--- SOURCE MATERIAL ---
*** Block opens ***

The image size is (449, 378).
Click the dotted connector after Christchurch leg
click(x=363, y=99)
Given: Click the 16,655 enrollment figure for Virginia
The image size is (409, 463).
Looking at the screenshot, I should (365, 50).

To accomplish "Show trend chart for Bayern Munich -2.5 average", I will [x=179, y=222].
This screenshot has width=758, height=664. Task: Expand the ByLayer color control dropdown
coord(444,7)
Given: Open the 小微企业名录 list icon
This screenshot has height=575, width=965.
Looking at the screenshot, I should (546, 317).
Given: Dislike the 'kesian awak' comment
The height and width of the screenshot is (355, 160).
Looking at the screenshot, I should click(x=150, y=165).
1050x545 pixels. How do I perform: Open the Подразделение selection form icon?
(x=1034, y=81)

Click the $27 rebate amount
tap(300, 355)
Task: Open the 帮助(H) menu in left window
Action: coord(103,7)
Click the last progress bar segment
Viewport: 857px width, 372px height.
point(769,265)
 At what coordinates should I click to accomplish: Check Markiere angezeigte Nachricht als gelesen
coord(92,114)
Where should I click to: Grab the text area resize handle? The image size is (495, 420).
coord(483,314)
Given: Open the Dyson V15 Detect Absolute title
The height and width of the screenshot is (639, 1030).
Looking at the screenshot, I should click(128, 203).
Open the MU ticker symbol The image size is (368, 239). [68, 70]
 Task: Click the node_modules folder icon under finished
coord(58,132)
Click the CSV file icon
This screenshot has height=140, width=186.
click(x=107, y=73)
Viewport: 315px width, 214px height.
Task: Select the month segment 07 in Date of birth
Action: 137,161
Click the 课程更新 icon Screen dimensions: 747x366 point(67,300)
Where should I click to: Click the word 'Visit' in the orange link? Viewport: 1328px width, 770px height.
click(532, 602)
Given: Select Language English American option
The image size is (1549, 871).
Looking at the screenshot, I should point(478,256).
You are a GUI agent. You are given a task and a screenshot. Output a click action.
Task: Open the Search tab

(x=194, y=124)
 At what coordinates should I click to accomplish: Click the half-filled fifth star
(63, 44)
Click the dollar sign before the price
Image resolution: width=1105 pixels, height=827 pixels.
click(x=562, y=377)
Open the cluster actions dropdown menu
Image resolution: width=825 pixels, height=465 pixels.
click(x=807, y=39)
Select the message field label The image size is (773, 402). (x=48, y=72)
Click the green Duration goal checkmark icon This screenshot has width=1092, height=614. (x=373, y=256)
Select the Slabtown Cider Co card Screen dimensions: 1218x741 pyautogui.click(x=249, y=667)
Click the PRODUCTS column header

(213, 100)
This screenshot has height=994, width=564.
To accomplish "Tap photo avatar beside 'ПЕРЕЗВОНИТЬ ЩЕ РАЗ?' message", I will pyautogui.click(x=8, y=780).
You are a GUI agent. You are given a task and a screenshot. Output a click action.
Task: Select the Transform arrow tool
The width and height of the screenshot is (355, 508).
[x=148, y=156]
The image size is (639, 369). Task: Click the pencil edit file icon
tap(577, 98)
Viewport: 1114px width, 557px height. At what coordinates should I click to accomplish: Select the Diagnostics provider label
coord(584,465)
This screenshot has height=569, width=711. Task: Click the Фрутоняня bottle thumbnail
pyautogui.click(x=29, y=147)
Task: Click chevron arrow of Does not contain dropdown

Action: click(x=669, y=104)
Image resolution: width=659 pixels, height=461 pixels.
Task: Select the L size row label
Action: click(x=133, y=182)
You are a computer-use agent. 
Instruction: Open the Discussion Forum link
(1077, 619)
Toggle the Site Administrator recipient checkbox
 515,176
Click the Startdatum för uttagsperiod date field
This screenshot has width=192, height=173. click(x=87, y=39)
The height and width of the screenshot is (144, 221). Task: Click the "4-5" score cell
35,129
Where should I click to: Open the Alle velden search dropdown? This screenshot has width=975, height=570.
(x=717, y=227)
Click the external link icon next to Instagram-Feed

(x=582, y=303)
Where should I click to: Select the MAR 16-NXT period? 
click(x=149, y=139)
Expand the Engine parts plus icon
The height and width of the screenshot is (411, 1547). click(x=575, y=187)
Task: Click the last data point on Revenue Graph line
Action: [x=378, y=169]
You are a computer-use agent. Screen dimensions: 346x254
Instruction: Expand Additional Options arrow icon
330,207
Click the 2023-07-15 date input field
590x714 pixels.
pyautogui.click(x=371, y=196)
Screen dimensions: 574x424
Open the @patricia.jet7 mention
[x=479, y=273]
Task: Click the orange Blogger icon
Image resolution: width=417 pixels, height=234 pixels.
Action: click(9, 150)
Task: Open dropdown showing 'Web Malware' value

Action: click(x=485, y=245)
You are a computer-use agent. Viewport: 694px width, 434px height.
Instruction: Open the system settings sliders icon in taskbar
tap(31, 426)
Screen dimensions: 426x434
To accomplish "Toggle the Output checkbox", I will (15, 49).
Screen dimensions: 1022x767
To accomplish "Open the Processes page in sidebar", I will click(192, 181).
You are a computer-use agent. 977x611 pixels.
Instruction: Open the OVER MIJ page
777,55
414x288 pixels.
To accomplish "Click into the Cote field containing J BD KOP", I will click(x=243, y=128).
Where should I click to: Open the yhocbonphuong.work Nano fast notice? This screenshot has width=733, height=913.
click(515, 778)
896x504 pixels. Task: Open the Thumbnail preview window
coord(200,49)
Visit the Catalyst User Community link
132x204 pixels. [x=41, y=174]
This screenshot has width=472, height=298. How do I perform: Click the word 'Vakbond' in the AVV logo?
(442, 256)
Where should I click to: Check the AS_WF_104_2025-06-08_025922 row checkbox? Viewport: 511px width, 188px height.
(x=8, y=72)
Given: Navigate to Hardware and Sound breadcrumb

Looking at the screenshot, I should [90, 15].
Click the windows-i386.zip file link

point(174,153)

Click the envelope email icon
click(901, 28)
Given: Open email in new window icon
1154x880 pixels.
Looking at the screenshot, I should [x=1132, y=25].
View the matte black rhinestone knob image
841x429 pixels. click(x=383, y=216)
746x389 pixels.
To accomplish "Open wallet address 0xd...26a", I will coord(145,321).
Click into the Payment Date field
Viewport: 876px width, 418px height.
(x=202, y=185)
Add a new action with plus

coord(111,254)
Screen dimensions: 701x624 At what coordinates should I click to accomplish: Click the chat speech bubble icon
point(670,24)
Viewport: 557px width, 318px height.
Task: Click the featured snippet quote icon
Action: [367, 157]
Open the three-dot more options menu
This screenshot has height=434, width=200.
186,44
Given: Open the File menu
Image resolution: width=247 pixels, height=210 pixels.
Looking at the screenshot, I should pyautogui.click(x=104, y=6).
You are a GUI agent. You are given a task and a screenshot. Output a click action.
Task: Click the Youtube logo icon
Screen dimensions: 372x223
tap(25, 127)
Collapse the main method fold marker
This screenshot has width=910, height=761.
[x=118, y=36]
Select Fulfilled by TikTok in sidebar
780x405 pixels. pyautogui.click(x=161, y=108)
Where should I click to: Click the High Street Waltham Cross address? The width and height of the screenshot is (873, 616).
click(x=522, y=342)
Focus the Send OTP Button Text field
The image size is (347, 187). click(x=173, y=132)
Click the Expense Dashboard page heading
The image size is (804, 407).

*** Block closes ***

--- DESCRIPTION OF THE TASK ---
All records shown above are to be repeated exactly.

--- FINAL ANSWER ---
The image size is (449, 378).
Click the dotted connector after Christchurch leg
click(x=363, y=99)
Given: Click the 16,655 enrollment figure for Virginia
The image size is (409, 463).
Looking at the screenshot, I should (365, 50).

To accomplish "Show trend chart for Bayern Munich -2.5 average", I will [x=179, y=222].
This screenshot has width=758, height=664. Task: Expand the ByLayer color control dropdown
coord(444,7)
Given: Open the 小微企业名录 list icon
This screenshot has height=575, width=965.
Looking at the screenshot, I should (546, 317).
Given: Dislike the 'kesian awak' comment
The height and width of the screenshot is (355, 160).
Looking at the screenshot, I should click(x=150, y=165).
1050x545 pixels. How do I perform: Open the Подразделение selection form icon?
(x=1034, y=81)

Click the $27 rebate amount
tap(300, 355)
Task: Open the 帮助(H) menu in left window
Action: coord(103,7)
Click the last progress bar segment
Viewport: 857px width, 372px height.
point(769,265)
 At what coordinates should I click to accomplish: Check Markiere angezeigte Nachricht als gelesen
coord(92,114)
Where should I click to: Grab the text area resize handle? The image size is (495, 420).
coord(483,314)
Given: Open the Dyson V15 Detect Absolute title
The height and width of the screenshot is (639, 1030).
Looking at the screenshot, I should click(128, 203).
Open the MU ticker symbol The image size is (368, 239). [68, 70]
 Task: Click the node_modules folder icon under finished
coord(58,132)
Click the CSV file icon
This screenshot has height=140, width=186.
click(x=107, y=73)
Viewport: 315px width, 214px height.
Task: Select the month segment 07 in Date of birth
Action: 137,161
Click the 课程更新 icon Screen dimensions: 747x366 point(67,300)
Where should I click to: Click the word 'Visit' in the orange link? Viewport: 1328px width, 770px height.
click(532, 602)
Given: Select Language English American option
The image size is (1549, 871).
Looking at the screenshot, I should point(478,256).
You are a GUI agent. You are given a task and a screenshot. Output a click action.
Task: Open the Search tab

(x=194, y=124)
 At what coordinates should I click to accomplish: Click the half-filled fifth star
(63, 44)
Click the dollar sign before the price
Image resolution: width=1105 pixels, height=827 pixels.
click(x=562, y=377)
Open the cluster actions dropdown menu
Image resolution: width=825 pixels, height=465 pixels.
click(x=807, y=39)
Select the message field label The image size is (773, 402). (x=48, y=72)
Click the green Duration goal checkmark icon This screenshot has width=1092, height=614. (x=373, y=256)
Select the Slabtown Cider Co card Screen dimensions: 1218x741 pyautogui.click(x=249, y=667)
Click the PRODUCTS column header

(213, 100)
This screenshot has height=994, width=564.
To accomplish "Tap photo avatar beside 'ПЕРЕЗВОНИТЬ ЩЕ РАЗ?' message", I will pyautogui.click(x=8, y=780).
You are a GUI agent. You are given a task and a screenshot. Output a click action.
Task: Select the Transform arrow tool
The width and height of the screenshot is (355, 508).
[x=148, y=156]
The image size is (639, 369). Task: Click the pencil edit file icon
tap(577, 98)
Viewport: 1114px width, 557px height. At what coordinates should I click to accomplish: Select the Diagnostics provider label
coord(584,465)
This screenshot has height=569, width=711. Task: Click the Фрутоняня bottle thumbnail
pyautogui.click(x=29, y=147)
Task: Click chevron arrow of Does not contain dropdown

Action: click(x=669, y=104)
Image resolution: width=659 pixels, height=461 pixels.
Task: Select the L size row label
Action: click(x=133, y=182)
You are a computer-use agent. 
Instruction: Open the Discussion Forum link
(1077, 619)
Toggle the Site Administrator recipient checkbox
 515,176
Click the Startdatum för uttagsperiod date field
This screenshot has width=192, height=173. click(x=87, y=39)
The height and width of the screenshot is (144, 221). Task: Click the "4-5" score cell
35,129
Where should I click to: Open the Alle velden search dropdown? This screenshot has width=975, height=570.
(x=717, y=227)
Click the external link icon next to Instagram-Feed

(x=582, y=303)
Where should I click to: Select the MAR 16-NXT period? 
click(x=149, y=139)
Expand the Engine parts plus icon
The height and width of the screenshot is (411, 1547). click(x=575, y=187)
Task: Click the last data point on Revenue Graph line
Action: [x=378, y=169]
You are a computer-use agent. Screen dimensions: 346x254
Instruction: Expand Additional Options arrow icon
330,207
Click the 2023-07-15 date input field
590x714 pixels.
pyautogui.click(x=371, y=196)
Screen dimensions: 574x424
Open the @patricia.jet7 mention
[x=479, y=273]
Task: Click the orange Blogger icon
Image resolution: width=417 pixels, height=234 pixels.
Action: click(9, 150)
Task: Open dropdown showing 'Web Malware' value

Action: click(x=485, y=245)
You are a computer-use agent. Viewport: 694px width, 434px height.
Instruction: Open the system settings sliders icon in taskbar
tap(31, 426)
Screen dimensions: 426x434
To accomplish "Toggle the Output checkbox", I will (15, 49).
Screen dimensions: 1022x767
To accomplish "Open the Processes page in sidebar", I will click(192, 181).
You are a computer-use agent. 977x611 pixels.
Instruction: Open the OVER MIJ page
777,55
414x288 pixels.
To accomplish "Click into the Cote field containing J BD KOP", I will click(x=243, y=128).
Where should I click to: Open the yhocbonphuong.work Nano fast notice? This screenshot has width=733, height=913.
click(515, 778)
896x504 pixels. Task: Open the Thumbnail preview window
coord(200,49)
Visit the Catalyst User Community link
132x204 pixels. [x=41, y=174]
This screenshot has width=472, height=298. How do I perform: Click the word 'Vakbond' in the AVV logo?
(442, 256)
Where should I click to: Check the AS_WF_104_2025-06-08_025922 row checkbox? Viewport: 511px width, 188px height.
(x=8, y=72)
Given: Navigate to Hardware and Sound breadcrumb

Looking at the screenshot, I should [90, 15].
Click the windows-i386.zip file link

point(174,153)

Click the envelope email icon
click(901, 28)
Given: Open email in new window icon
1154x880 pixels.
Looking at the screenshot, I should [x=1132, y=25].
View the matte black rhinestone knob image
841x429 pixels. click(x=383, y=216)
746x389 pixels.
To accomplish "Open wallet address 0xd...26a", I will coord(145,321).
Click into the Payment Date field
Viewport: 876px width, 418px height.
(x=202, y=185)
Add a new action with plus

coord(111,254)
Screen dimensions: 701x624 At what coordinates should I click to accomplish: Click the chat speech bubble icon
point(670,24)
Viewport: 557px width, 318px height.
Task: Click the featured snippet quote icon
Action: [367, 157]
Open the three-dot more options menu
This screenshot has height=434, width=200.
186,44
Given: Open the File menu
Image resolution: width=247 pixels, height=210 pixels.
Looking at the screenshot, I should pyautogui.click(x=104, y=6).
You are a GUI agent. You are given a task and a screenshot. Output a click action.
Task: Click the Youtube logo icon
Screen dimensions: 372x223
tap(25, 127)
Collapse the main method fold marker
This screenshot has width=910, height=761.
[x=118, y=36]
Select Fulfilled by TikTok in sidebar
780x405 pixels. pyautogui.click(x=161, y=108)
Where should I click to: Click the High Street Waltham Cross address? The width and height of the screenshot is (873, 616).
click(x=522, y=342)
Focus the Send OTP Button Text field
The image size is (347, 187). click(x=173, y=132)
Click the Expense Dashboard page heading
The image size is (804, 407).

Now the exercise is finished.